Encouraging healthcare providers to deliver high-quality, efficient care not only enhances patient satisfaction but also holds the potential to curtail Medicare spending.
The GAO conducted a series of reports in October 2021, November 2021, and February 2022. These reports delved into topics such as the Merit-based Incentive Payment System (MIPS), Advanced APMs, and geographical adjustments to physician payments.
Within the Quality Payment Program framework, most Medicare physicians must engage in either MIPS or an Advanced APM. Under MIPS, providers receive payment adjustments based on their performance scores, which can be positive, neutral, or negative.
The October 2021 report revealed that between 2017 and 2019, a staggering 93 percent of providers participating in MIPS qualified for positive payment adjustments, with the highest adjustments reaching 1.88 percent. Provider groups appreciated exemptions in performance categories and low-volume thresholds, as these exemptions eased their participation. However, challenges arose due to insufficient performance feedback, the questionable impact of some reporting measures, and a limited return on investment.

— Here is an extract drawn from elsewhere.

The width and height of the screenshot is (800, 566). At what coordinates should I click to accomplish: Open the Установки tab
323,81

Advanced APMs encourage providers to share financial rewards and risks in caring for Medicare beneficiaries. Providers who meet specific payment or patient count thresholds receive incentive payments.

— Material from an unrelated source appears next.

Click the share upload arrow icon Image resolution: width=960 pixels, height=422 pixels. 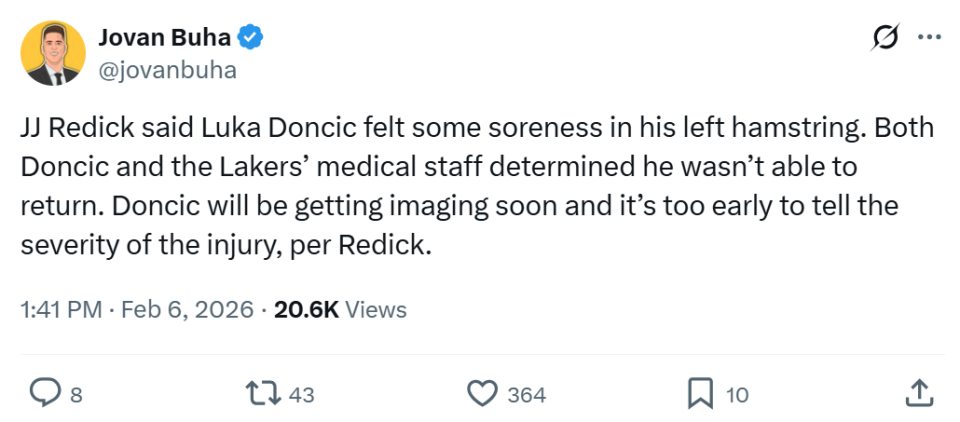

The November 2021 report uncovered disparities, indicating that fewer providers in rural or health professional shortage areas participated in Advanced APMs in 2019. Specifically, only 12 percent of eligible providers in these regions took part, compared to 15 percent in other areas. Nevertheless, rural providers who performed well in 2017 saw 88 percent of them earning a 5 percent incentive payment, with this figure rising to 92 percent in 2018.
Yet, rural, shortage, or underserved area providers reported encountering challenges when transitioning to APMs. These difficulties encompassed financial resource constraints and risk management issues. Some providers struggled with the upfront costs involved in transitioning from a fee-for-service payment system to APMs, while others were apprehensive about assuming financial risks.
Data and health information technology proved to be additional barriers. Providers lacked the data analytics necessary to evaluate their performance in an APM and the certified Electronic Health Record (EHR) technology required for Advanced APMs.
Furthermore, rural providers, already grappling with administrative burdens and limited staff, often lacked the staffing resources and capabilities essential for transitioning to an APM. Additionally, geographic restrictions, participant limitations, and model design presented further challenges for rural providers.
The report acknowledged that the Centers for Medicare & Medicaid Services (CMS) had implemented models offering upfront funding, technical support, and other components to assist providers in rural and underserved areas in their transition to APMs.
Beyond the Quality Payment Program, geographical factors played a role in physician payment adjustments. The Geographic Practice Cost Indices (GPCI) adapted physician payments to reflect regional disparities in the costs of running a medical practice, with the physician work GPCI modifying payments based on physician labor costs.
The February 2022 report found that the work of GPCI effectively accounted for geographic variations in physician payments in 90 out of 119 localities. However, in 14 localities, the work GPCI value fell below the necessary level to accurately reflect geographic variation, while in 15 localities, it exceeded the required level. Removing the work GPCI adjustment would result in a reduction of overall physician payments by $438.7 million, equivalent to 0.7 percent of all physician payments in traditional Medicare in 2018. Most localities would experience less than a 2 percent decrease in payments if the work GPCI adjustment were eliminated.